When did comfort become secondary?

Real talk: a shirt's job isn't to get likes. It's to move with you through your actual day.

But somewhere along the way, we forgot that. Started prioritizing how things photograph over how they actually wear. Ignoring whether something breathes in Mumbai heat or holds up after washing, as long as it looks trending for that one post.

Good clothing should fade into the background of your life. It shouldn't be something you're constantly adjusting or thinking about. It should just work—whether you're commuting, working, meeting friends, or just living.

That's what Dennison is built on. Every piece starts with one question: would you reach for this on a regular Tuesday? Not for content. Not for validation. Just because it makes your day easier.

Our Korean trousers? Designed with that partially elastic waistband because comfort matters more than rigid structure. Our sustainable kurtas? Pre-washed cotton that feels broken-in from day one. Fits that look clean but actually move with you. Fabrics that breathe in real Indian weather. The details that don't show up in photos but make all the difference in real life.

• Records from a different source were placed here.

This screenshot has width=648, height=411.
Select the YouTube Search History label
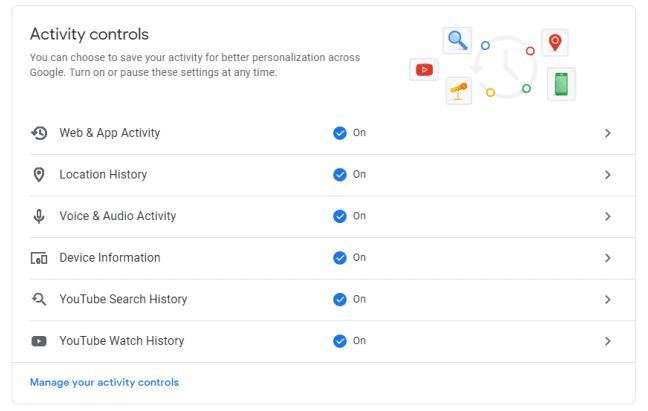123,299
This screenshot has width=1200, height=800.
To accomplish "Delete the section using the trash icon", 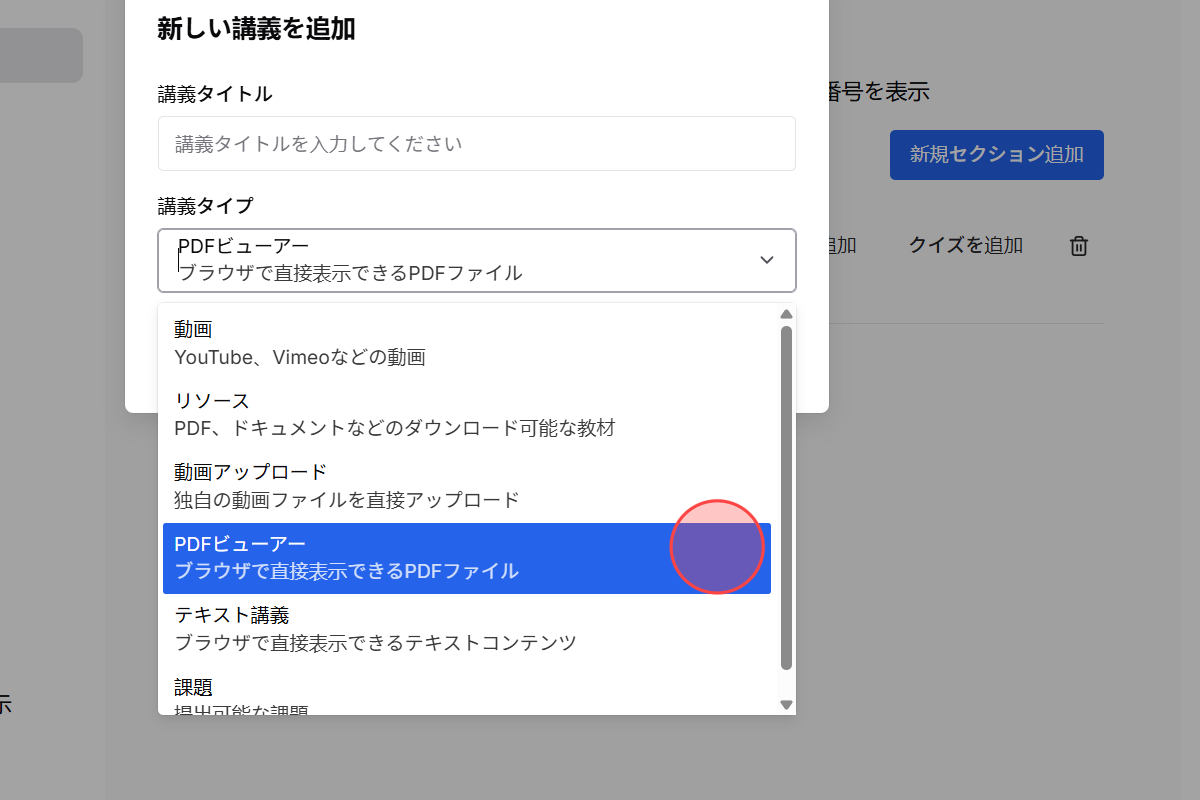I will click(x=1078, y=245).
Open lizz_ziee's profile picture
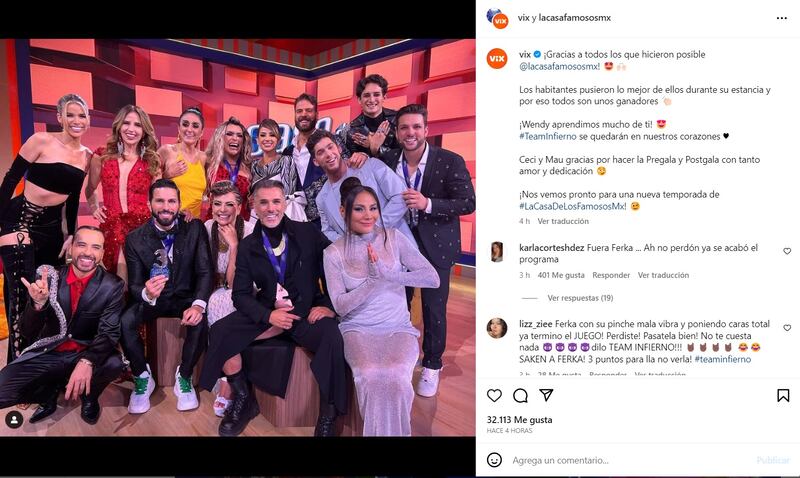800x478 pixels. 497,328
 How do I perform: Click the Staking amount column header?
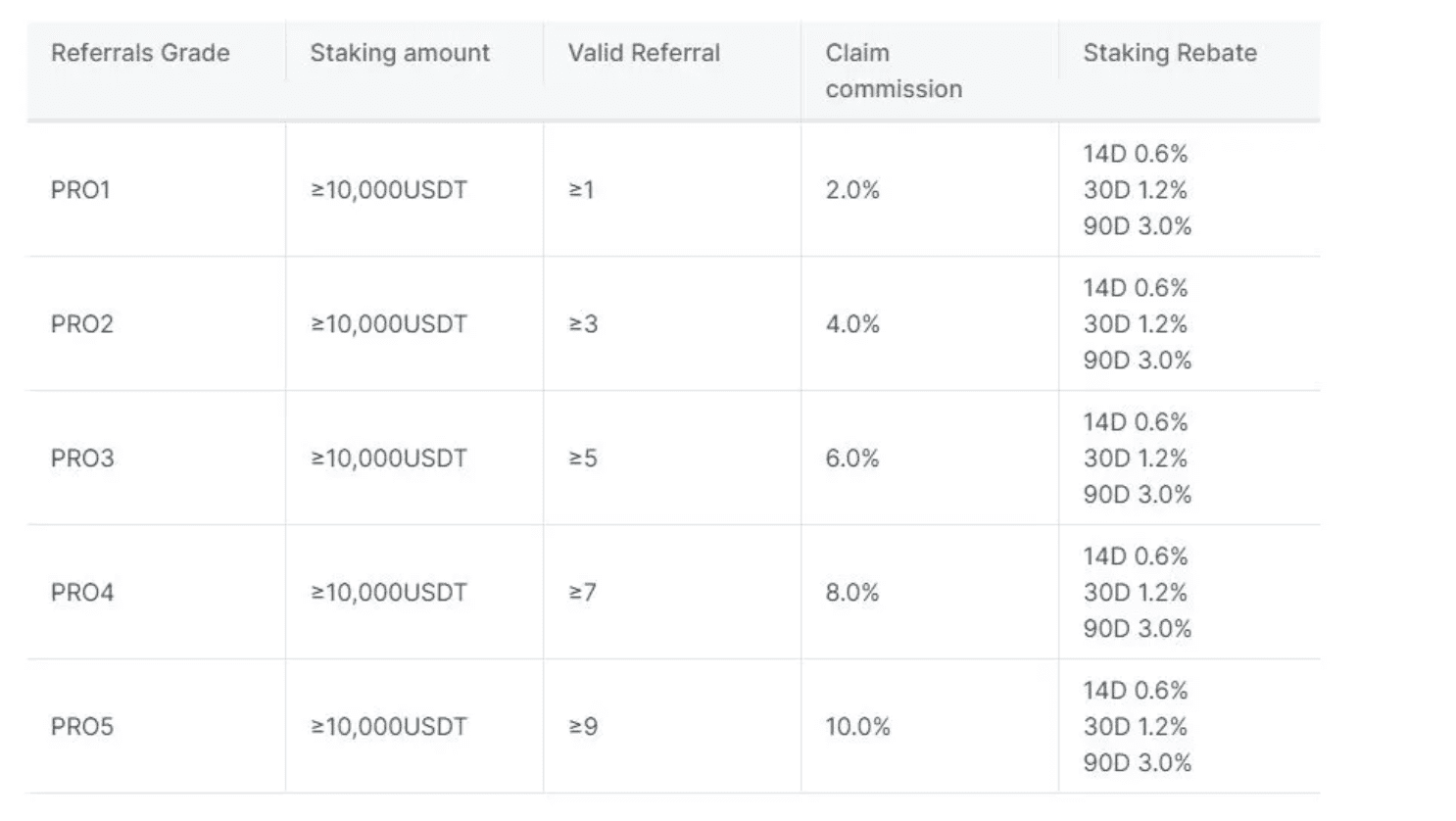(x=400, y=53)
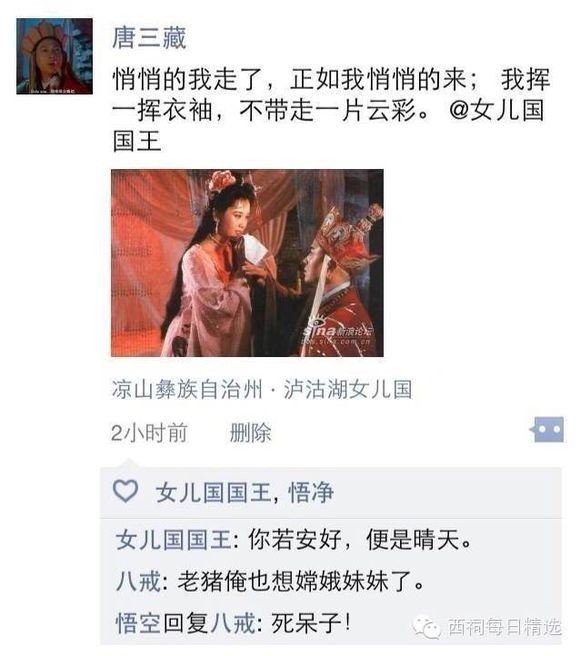Open 唐三藏's profile avatar
The height and width of the screenshot is (656, 580).
coord(54,56)
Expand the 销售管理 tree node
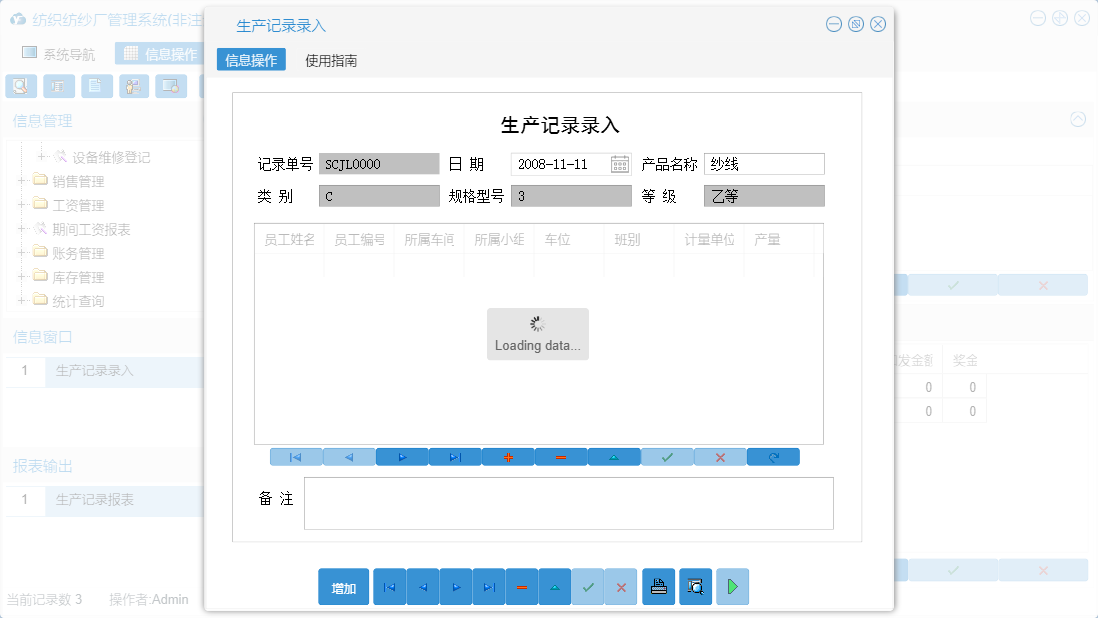1098x618 pixels. [23, 180]
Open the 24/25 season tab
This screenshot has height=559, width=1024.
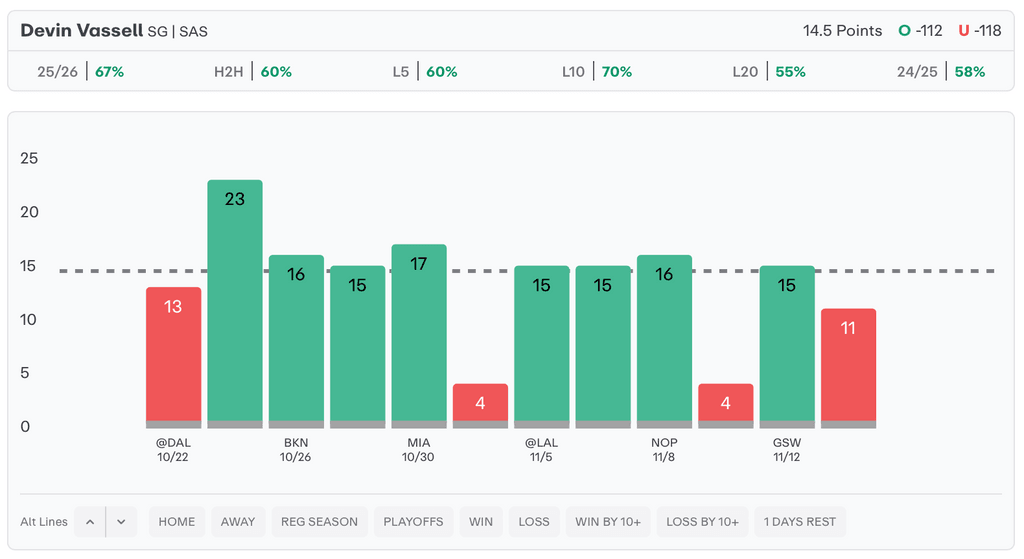coord(941,72)
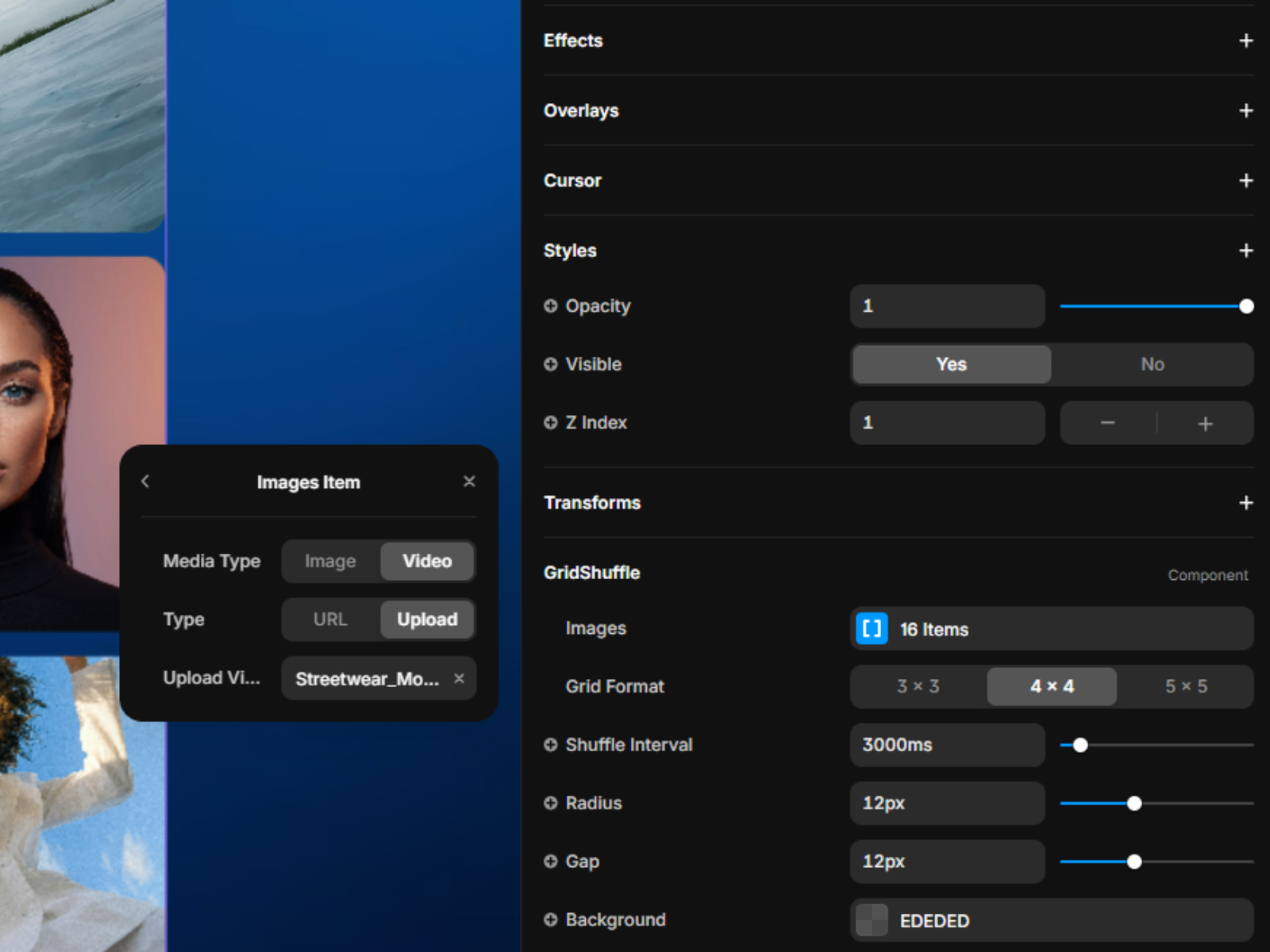The height and width of the screenshot is (952, 1270).
Task: Switch Media Type to Image
Action: point(330,562)
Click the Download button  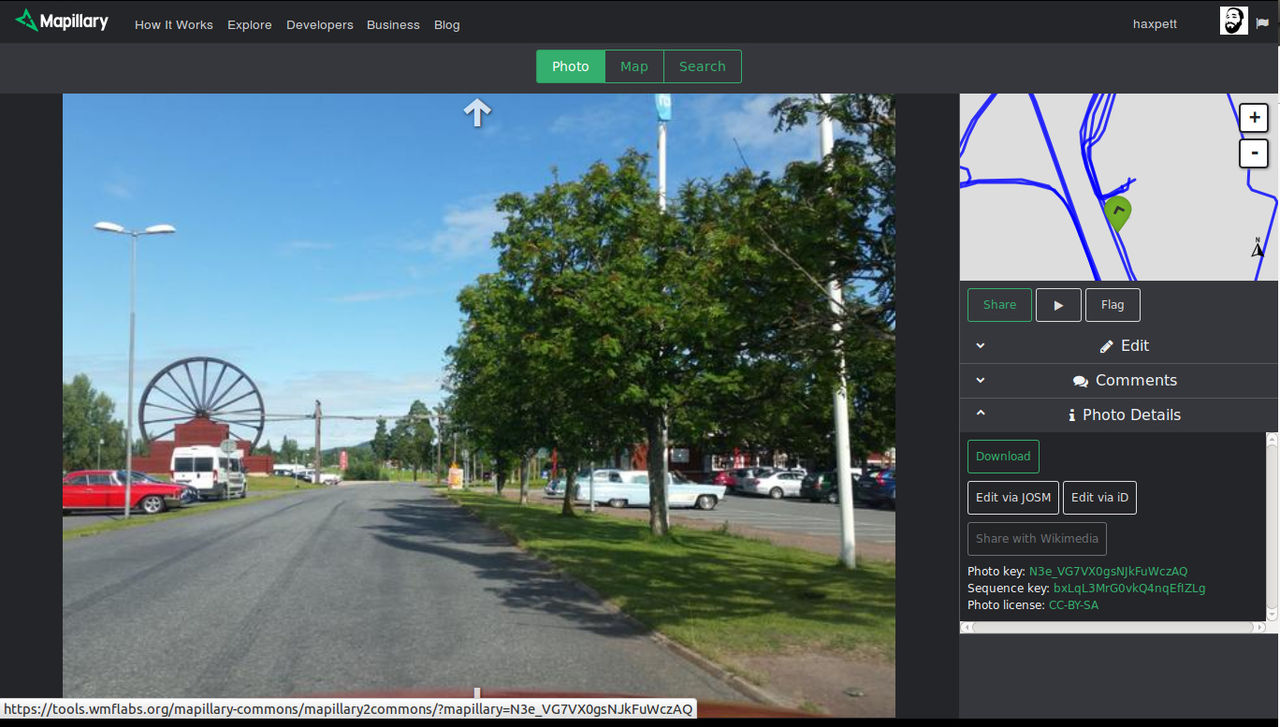pos(1002,456)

from trending to timeless: what actually changes

Here's what shifts when you start buying for yourself instead of for the feed:

You stop chasing every micro-trend. Oversized everything one month, slim fit the next, back to baggy after that. It's exhausting, expensive, and honestly? Most trends look better in styled photos than on real people doing real things. There's a reason classic fits exist—they work with how you actually move and live.

The details start mattering more than the drip. How the collar holds its shape after washing. Whether the waistband stays comfortable after hours of sitting. If the fabric still looks good after the tenth wear. The unglamorous stuff that determines whether you'll actually wear something or let it collect dust.

You invest in pieces that work, not pieces that perform. That statement piece that only works one specific way? Or the essential shirt that goes with half your wardrobe? The math changes completely when you're dressing for life, not likes.

what actually matters when nobody's watching

The wildest part? When you stop buying for validation, you actually look better.

Not because you're following trends harder. But because you're wearing clothes that fit your actual body, suit your actual routine, and feel comfortable enough that you're not constantly aware of them. Confidence beats any aesthetic.

Your rotation gets simpler. Your closet makes sense. You stop having those "nothing to wear" moments while staring at pieces you bought for photos but never actually lived in. That Gurkha trouser you reach for three times a week because it just works. The hemp shirt that's your go-to because it feels right. The casual kurta that transitions effortlessly from work to evening.

This is what Dennison believes in. Clothes for the life you're actually living, not performing. Quality that shows up in how pieces wear over time, not just how they look in one moment. Fits designed for real Indian bodies and real Indian days.

clothes exist in three dimensions

This isn't about looking basic or not caring about style. It's about remembering that you live in your clothes 24/7—not just during the 0.3 seconds it takes someone to scroll past your photo.

The best pieces in your wardrobe are the ones you forget you're wearing. Where you're not performing or adjusting or second-guessing. Where you're just existing. Comfortable. Confidence. Yourself.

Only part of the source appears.